Required action » Exactly as they stand, set down all of the records again.

(Stored items from a collection)
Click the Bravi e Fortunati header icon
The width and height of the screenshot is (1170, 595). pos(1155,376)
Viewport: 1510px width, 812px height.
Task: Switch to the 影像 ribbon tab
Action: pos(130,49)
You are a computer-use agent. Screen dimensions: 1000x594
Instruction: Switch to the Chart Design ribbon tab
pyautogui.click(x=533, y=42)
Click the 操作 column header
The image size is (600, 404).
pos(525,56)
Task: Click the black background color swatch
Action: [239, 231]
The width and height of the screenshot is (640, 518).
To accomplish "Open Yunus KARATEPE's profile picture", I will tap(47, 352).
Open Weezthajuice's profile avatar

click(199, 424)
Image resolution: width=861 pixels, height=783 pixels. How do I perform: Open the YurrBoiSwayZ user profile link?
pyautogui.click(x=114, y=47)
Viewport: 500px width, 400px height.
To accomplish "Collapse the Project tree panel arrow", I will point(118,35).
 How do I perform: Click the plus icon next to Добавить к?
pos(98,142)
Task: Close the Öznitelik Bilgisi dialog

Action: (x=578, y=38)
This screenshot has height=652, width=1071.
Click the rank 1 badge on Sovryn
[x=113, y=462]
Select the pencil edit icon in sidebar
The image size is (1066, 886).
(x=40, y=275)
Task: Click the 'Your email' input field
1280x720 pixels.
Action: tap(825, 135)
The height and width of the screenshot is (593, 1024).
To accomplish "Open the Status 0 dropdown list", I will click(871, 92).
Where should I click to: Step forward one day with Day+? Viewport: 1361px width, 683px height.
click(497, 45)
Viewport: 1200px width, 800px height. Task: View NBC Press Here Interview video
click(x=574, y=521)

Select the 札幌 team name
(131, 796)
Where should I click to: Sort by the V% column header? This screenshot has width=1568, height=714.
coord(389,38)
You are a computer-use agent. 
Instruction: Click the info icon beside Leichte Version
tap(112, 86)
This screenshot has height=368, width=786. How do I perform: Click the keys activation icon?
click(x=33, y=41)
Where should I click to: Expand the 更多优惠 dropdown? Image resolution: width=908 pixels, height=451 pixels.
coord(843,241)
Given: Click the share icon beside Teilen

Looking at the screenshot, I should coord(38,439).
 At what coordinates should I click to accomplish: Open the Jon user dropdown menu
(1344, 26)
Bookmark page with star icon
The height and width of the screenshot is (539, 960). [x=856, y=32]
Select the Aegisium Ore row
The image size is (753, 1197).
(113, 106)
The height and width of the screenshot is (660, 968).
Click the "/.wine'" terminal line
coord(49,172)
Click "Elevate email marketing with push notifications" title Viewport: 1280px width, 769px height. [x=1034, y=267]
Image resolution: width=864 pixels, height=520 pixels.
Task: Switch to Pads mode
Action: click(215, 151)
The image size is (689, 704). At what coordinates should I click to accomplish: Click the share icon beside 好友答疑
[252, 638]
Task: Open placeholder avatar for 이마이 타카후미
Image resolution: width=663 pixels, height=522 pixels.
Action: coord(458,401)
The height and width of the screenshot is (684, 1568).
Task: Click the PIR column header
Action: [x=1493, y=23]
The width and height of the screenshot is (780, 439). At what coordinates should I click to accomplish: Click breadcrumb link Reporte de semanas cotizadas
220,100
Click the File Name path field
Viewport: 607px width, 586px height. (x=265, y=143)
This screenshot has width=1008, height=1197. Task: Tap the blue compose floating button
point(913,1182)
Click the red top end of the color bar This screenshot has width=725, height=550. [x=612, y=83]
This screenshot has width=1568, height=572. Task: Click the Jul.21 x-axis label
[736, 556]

Result of this exercise »
Click the Bravi e Fortunati header icon
The width and height of the screenshot is (1170, 595). pos(1155,376)
Viewport: 1510px width, 812px height.
Task: Switch to the 影像 ribbon tab
Action: pos(130,49)
You are a computer-use agent. Screen dimensions: 1000x594
Instruction: Switch to the Chart Design ribbon tab
pyautogui.click(x=533, y=42)
Click the 操作 column header
The image size is (600, 404).
pos(525,56)
Task: Click the black background color swatch
Action: [239, 231]
The width and height of the screenshot is (640, 518).
To accomplish "Open Yunus KARATEPE's profile picture", I will tap(47, 352).
Open Weezthajuice's profile avatar

click(199, 424)
Image resolution: width=861 pixels, height=783 pixels. How do I perform: Open the YurrBoiSwayZ user profile link?
pyautogui.click(x=114, y=47)
Viewport: 500px width, 400px height.
To accomplish "Collapse the Project tree panel arrow", I will point(118,35).
 How do I perform: Click the plus icon next to Добавить к?
pos(98,142)
Task: Close the Öznitelik Bilgisi dialog

Action: (x=578, y=38)
This screenshot has height=652, width=1071.
Click the rank 1 badge on Sovryn
[x=113, y=462]
Select the pencil edit icon in sidebar
The image size is (1066, 886).
(x=40, y=275)
Task: Click the 'Your email' input field
1280x720 pixels.
Action: tap(825, 135)
The height and width of the screenshot is (593, 1024).
To accomplish "Open the Status 0 dropdown list", I will click(871, 92).
Where should I click to: Step forward one day with Day+? Viewport: 1361px width, 683px height.
click(497, 45)
Viewport: 1200px width, 800px height. Task: View NBC Press Here Interview video
click(x=574, y=521)

Select the 札幌 team name
(131, 796)
Where should I click to: Sort by the V% column header? This screenshot has width=1568, height=714.
coord(389,38)
You are a computer-use agent. 
Instruction: Click the info icon beside Leichte Version
tap(112, 86)
This screenshot has height=368, width=786. How do I perform: Click the keys activation icon?
click(x=33, y=41)
Where should I click to: Expand the 更多优惠 dropdown? Image resolution: width=908 pixels, height=451 pixels.
coord(843,241)
Given: Click the share icon beside Teilen

Looking at the screenshot, I should coord(38,439).
 At what coordinates should I click to accomplish: Open the Jon user dropdown menu
(1344, 26)
Bookmark page with star icon
The height and width of the screenshot is (539, 960). [x=856, y=32]
Select the Aegisium Ore row
The image size is (753, 1197).
(113, 106)
The height and width of the screenshot is (660, 968).
Click the "/.wine'" terminal line
coord(49,172)
Click "Elevate email marketing with push notifications" title Viewport: 1280px width, 769px height. [x=1034, y=267]
Image resolution: width=864 pixels, height=520 pixels.
Task: Switch to Pads mode
Action: click(215, 151)
The image size is (689, 704). At what coordinates should I click to accomplish: Click the share icon beside 好友答疑
[252, 638]
Task: Open placeholder avatar for 이마이 타카후미
Image resolution: width=663 pixels, height=522 pixels.
Action: coord(458,401)
The height and width of the screenshot is (684, 1568).
Task: Click the PIR column header
Action: [x=1493, y=23]
The width and height of the screenshot is (780, 439). At what coordinates should I click to accomplish: Click breadcrumb link Reporte de semanas cotizadas
220,100
Click the File Name path field
Viewport: 607px width, 586px height. (x=265, y=143)
This screenshot has width=1008, height=1197. Task: Tap the blue compose floating button
point(913,1182)
Click the red top end of the color bar This screenshot has width=725, height=550. [x=612, y=83]
This screenshot has width=1568, height=572. Task: Click the Jul.21 x-axis label
[736, 556]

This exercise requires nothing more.